Search the data for the string "minus" and gather each line it is in.

-- Opening Marker --

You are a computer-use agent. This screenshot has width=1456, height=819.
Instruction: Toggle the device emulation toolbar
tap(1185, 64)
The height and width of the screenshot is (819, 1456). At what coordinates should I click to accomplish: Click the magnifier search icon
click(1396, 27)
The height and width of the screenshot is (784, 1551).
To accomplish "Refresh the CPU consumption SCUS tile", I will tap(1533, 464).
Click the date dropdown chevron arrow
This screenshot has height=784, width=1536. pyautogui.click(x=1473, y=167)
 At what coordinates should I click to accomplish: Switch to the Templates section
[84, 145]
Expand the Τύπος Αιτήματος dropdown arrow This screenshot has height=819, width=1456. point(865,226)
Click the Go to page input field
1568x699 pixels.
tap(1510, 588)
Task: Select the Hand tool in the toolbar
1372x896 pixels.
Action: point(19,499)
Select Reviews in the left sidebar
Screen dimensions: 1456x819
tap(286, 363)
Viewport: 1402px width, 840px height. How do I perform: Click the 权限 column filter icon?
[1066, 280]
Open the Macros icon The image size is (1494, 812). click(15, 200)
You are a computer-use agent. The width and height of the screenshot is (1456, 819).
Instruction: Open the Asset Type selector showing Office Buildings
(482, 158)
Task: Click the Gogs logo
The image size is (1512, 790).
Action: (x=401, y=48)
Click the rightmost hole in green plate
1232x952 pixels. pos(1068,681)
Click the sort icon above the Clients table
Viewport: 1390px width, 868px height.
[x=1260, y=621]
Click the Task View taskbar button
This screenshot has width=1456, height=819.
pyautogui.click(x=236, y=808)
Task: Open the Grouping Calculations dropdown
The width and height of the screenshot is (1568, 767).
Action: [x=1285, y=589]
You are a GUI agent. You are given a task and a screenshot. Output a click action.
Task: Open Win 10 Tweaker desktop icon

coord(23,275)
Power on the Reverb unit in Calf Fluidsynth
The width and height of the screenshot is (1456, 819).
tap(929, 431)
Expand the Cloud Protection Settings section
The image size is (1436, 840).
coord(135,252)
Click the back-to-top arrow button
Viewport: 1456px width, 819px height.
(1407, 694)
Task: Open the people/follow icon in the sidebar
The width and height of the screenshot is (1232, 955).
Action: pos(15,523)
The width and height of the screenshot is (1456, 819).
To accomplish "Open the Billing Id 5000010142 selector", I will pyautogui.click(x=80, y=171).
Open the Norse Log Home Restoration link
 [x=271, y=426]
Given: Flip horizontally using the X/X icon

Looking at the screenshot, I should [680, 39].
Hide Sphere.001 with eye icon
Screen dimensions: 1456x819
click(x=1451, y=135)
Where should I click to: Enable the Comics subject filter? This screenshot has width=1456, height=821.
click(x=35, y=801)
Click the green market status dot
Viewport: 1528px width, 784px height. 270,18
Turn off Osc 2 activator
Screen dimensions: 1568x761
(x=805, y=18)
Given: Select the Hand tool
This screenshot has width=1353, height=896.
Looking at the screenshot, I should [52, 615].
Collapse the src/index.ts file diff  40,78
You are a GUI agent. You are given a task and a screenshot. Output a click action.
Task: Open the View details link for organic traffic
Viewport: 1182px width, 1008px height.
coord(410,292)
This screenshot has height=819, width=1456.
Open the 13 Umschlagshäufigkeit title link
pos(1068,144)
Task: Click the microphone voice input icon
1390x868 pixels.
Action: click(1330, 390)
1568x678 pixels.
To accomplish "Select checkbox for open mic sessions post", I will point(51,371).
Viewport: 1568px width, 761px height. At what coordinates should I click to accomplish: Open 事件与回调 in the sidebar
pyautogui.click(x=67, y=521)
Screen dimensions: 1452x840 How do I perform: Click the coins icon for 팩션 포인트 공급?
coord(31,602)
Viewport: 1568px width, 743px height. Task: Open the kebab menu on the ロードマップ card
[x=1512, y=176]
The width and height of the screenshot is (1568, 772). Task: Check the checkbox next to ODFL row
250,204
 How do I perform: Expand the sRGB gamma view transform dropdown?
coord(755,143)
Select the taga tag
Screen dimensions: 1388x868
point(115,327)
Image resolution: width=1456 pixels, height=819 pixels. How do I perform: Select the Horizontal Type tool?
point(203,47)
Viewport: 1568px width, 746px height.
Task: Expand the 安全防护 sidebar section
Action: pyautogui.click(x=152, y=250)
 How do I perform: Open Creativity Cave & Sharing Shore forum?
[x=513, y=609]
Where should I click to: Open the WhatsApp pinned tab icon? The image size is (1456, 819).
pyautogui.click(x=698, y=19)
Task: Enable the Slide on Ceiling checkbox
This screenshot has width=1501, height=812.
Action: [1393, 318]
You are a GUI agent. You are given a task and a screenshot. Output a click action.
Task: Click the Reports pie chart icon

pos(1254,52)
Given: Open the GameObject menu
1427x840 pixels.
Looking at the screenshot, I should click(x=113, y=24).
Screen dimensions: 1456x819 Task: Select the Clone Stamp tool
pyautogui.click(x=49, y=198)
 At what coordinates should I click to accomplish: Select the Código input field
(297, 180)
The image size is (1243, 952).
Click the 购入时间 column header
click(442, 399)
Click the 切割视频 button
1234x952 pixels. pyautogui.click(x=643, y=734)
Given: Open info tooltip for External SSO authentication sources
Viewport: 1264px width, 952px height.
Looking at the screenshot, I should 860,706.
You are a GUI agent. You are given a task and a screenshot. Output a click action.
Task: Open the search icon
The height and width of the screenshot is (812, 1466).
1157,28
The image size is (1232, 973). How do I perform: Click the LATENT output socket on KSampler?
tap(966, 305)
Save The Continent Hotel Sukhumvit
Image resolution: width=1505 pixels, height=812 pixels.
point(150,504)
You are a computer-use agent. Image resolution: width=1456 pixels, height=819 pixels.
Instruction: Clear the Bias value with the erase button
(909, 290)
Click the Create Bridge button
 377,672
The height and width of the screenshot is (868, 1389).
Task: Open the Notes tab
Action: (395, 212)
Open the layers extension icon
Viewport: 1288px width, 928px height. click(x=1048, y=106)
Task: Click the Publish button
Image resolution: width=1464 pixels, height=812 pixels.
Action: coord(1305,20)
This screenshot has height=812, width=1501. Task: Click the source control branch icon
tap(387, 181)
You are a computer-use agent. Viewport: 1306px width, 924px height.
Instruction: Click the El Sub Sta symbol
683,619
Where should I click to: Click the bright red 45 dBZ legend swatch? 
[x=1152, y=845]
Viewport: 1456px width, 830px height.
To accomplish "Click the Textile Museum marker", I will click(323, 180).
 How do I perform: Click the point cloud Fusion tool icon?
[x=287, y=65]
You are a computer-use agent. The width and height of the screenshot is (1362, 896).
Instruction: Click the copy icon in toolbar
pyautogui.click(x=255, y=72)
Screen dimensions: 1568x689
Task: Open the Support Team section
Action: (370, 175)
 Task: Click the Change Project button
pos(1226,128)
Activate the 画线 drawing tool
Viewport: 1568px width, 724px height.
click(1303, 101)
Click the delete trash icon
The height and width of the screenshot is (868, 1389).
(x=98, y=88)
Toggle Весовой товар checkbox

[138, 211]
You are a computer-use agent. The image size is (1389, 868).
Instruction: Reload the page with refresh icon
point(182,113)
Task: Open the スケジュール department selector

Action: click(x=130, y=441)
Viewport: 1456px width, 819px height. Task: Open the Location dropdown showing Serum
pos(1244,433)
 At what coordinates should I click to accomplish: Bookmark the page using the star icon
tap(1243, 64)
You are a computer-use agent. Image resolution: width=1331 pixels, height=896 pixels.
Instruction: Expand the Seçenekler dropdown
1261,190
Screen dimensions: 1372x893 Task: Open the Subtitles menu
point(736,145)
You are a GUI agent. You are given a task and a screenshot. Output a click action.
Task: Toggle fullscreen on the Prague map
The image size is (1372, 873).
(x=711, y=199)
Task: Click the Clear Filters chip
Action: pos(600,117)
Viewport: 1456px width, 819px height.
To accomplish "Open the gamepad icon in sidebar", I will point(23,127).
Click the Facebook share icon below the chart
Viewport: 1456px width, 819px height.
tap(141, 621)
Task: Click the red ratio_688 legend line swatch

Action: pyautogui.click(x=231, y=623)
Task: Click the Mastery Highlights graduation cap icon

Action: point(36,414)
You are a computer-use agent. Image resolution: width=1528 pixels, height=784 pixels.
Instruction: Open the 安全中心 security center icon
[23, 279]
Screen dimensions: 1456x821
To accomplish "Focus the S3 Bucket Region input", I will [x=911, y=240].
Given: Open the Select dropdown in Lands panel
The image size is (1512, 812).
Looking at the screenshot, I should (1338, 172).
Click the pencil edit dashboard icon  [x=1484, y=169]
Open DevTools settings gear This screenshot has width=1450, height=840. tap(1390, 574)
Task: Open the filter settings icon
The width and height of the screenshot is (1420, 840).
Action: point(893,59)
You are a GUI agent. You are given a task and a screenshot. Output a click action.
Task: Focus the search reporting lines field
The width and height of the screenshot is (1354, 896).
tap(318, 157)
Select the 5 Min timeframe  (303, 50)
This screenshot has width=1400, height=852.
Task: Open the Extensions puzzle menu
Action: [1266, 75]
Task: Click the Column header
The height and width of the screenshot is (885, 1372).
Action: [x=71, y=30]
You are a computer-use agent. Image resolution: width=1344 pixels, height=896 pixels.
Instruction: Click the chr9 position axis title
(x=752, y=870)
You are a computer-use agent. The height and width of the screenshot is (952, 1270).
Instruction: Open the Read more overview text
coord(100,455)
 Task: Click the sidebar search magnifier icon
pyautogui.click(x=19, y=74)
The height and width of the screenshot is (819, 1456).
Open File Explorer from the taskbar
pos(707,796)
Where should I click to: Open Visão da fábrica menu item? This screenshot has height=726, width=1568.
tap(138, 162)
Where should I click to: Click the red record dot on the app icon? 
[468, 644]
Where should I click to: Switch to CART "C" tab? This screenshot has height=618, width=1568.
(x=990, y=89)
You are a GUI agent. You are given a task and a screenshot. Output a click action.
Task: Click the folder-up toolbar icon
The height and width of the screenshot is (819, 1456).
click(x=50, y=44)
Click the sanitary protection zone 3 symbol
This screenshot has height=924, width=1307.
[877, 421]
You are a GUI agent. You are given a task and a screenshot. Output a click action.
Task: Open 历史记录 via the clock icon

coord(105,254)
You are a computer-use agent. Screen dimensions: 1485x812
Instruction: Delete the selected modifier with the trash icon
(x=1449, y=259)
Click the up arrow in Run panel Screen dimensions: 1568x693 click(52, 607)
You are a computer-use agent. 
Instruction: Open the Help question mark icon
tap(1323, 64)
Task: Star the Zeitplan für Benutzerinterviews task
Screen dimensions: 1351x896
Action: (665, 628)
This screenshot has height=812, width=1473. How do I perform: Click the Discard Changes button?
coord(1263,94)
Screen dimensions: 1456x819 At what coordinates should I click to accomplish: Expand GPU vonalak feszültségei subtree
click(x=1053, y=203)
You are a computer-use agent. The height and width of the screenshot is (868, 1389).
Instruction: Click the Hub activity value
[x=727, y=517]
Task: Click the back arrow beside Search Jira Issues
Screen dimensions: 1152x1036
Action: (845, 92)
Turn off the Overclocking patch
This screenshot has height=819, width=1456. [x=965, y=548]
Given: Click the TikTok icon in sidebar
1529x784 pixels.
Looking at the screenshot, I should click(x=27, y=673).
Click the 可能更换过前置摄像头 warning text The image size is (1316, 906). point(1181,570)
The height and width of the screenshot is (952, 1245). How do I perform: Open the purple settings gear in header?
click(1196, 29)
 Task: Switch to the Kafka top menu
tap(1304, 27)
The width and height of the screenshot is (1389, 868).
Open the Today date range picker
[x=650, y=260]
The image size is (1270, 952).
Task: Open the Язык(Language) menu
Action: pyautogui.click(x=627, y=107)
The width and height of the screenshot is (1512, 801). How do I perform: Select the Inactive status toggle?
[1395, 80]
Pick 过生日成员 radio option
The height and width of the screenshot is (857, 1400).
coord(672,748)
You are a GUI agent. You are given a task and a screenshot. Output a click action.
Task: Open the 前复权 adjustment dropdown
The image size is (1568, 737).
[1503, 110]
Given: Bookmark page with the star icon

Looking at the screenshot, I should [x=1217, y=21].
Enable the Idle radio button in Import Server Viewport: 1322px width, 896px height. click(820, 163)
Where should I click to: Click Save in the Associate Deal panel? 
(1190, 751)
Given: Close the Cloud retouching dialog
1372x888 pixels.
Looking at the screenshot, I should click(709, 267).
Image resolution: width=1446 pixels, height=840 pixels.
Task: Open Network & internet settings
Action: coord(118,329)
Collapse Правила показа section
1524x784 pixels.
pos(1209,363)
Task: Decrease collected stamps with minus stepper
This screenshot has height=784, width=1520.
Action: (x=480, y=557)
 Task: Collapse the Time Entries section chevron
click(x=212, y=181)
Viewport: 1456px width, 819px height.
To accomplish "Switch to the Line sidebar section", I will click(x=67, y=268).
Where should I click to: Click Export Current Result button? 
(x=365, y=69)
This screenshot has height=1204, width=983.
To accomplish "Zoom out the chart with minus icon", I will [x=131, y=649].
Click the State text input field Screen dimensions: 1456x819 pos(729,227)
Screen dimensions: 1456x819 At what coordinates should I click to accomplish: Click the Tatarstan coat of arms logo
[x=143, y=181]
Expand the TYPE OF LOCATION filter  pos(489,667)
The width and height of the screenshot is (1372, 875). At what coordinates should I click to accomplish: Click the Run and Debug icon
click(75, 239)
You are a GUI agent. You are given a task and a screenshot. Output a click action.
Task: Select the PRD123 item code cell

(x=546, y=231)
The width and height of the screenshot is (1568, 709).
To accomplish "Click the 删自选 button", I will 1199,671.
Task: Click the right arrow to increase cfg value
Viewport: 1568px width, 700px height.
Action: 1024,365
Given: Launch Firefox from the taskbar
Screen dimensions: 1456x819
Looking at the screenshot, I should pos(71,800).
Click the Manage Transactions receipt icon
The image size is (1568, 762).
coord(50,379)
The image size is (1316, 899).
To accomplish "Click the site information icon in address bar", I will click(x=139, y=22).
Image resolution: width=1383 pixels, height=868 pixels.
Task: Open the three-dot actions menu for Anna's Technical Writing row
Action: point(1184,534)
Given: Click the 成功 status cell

-- Closing Marker --

• **TASK ANSWER**:
Task: Decrease collected stamps with minus stepper
To accomplish "Zoom out the chart with minus icon", I will [x=131, y=649].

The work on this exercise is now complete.